Hacker News new | ask | show | jobs
by markurtz 1744 days ago
Disclosure: I work for Neural Magic.

Hi 37ef_ced3, AVX-512 has certainly helped close the gap for CPUs vs GPUs. Even then, though, most inference engines on CPUs are still very compute bound for networks. Unstructured sparsity enables us to cut the compute requirements down for CPUs leading to most layers becoming memory bound. This then allows us to focus on the unique cache architectures within the CPUs to remove the memory bottlenecks through proprietary techniques. The combination is what's truly unique for Neural Magic and enables the DeepSparse engine to compete with GPUs while leveraging the flexibility and deployability of highly available CPU servers.

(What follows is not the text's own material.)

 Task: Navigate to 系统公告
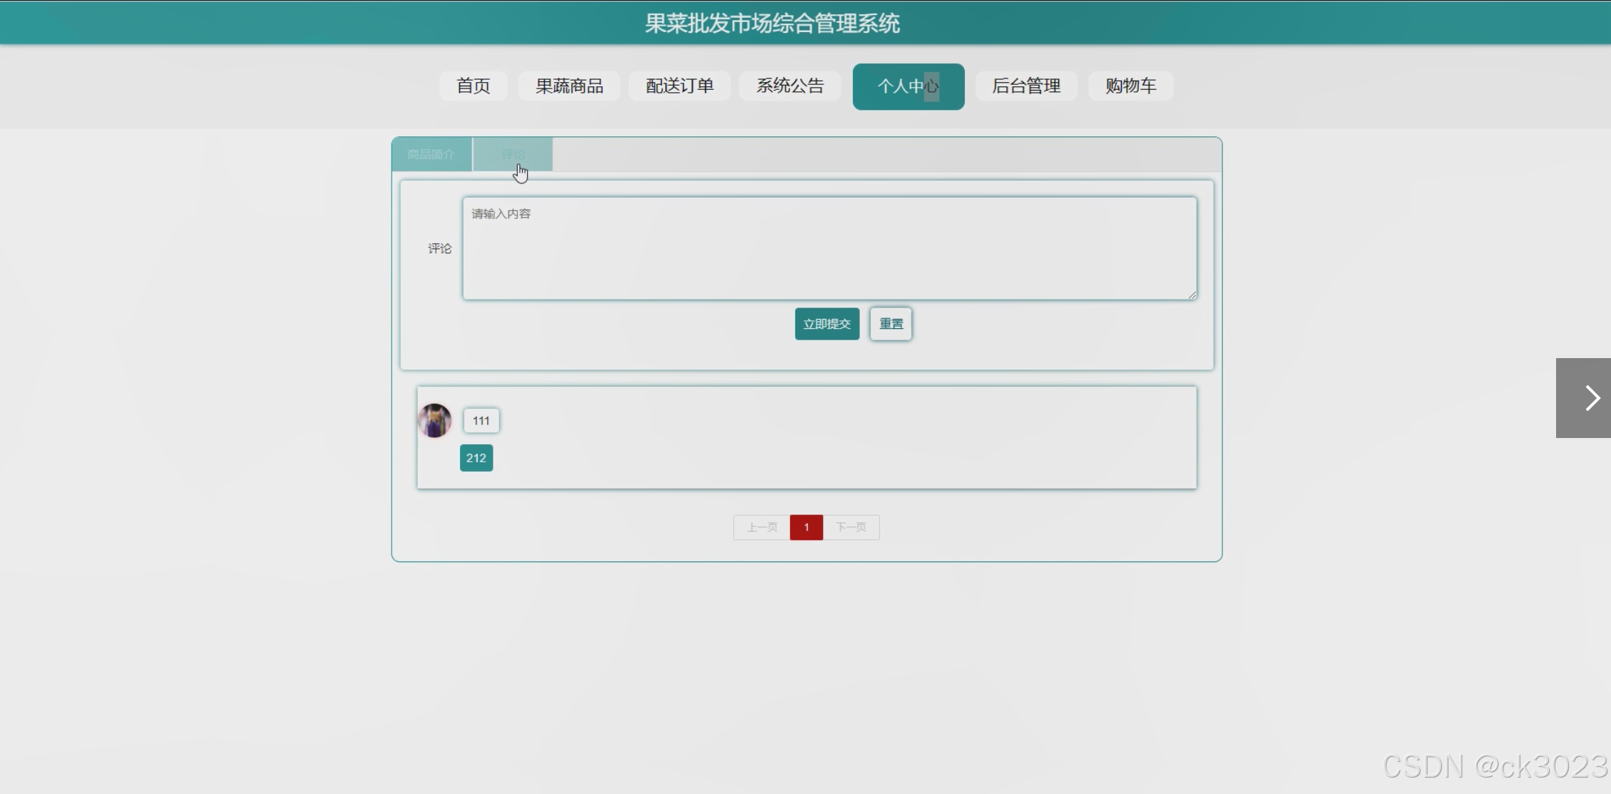coord(789,86)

Also as boulos said, the numbers quoted here are a bit lopsided. There are more affordable GPUs and GCP has enabled some very cost effective T4 instances. Our performance blog on YOLOv3 walks through a direct comparison to T4s and V100s on GCP for performance and cost: https://neuralmagic.com/blog/benchmark-yolov3-on-cpus-with-d...

Additionally, I'd like to clarify that our open sourced products do not communicate with any of our servers currently. These are stand alone products that do not require Neural Magic to be in the loop for use.